Problem statement>
From the line containing "Fitbit Paces Wearables" onward, every line of the entries is to be set down exactly, the last line included.

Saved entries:
+++++
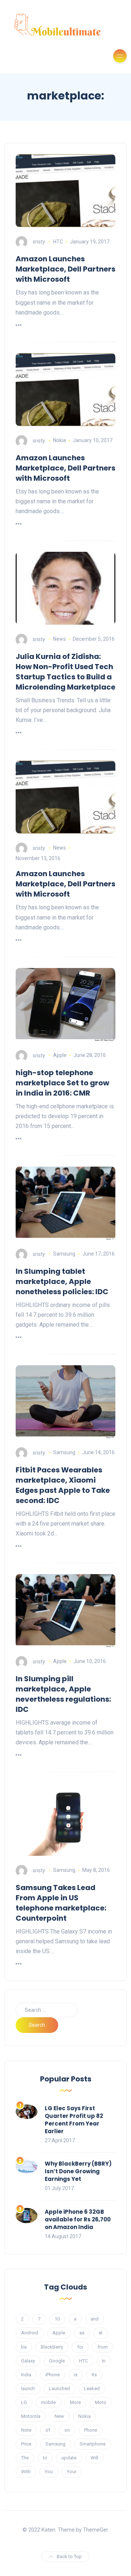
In (104, 2361)
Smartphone (93, 2444)
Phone (90, 2430)
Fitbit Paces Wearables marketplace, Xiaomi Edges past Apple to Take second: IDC (63, 1485)
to (45, 2457)
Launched (59, 2388)
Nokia (59, 440)
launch (28, 2388)
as (81, 2332)
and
+++++
Your solution>
Fitbit Paces Wearables marketplace, Xiaomi Edges past Apple to Take second: IDC (63, 1485)
to (45, 2457)
Launched (59, 2388)
Nokia (59, 440)
launch (28, 2388)
as (81, 2332)
and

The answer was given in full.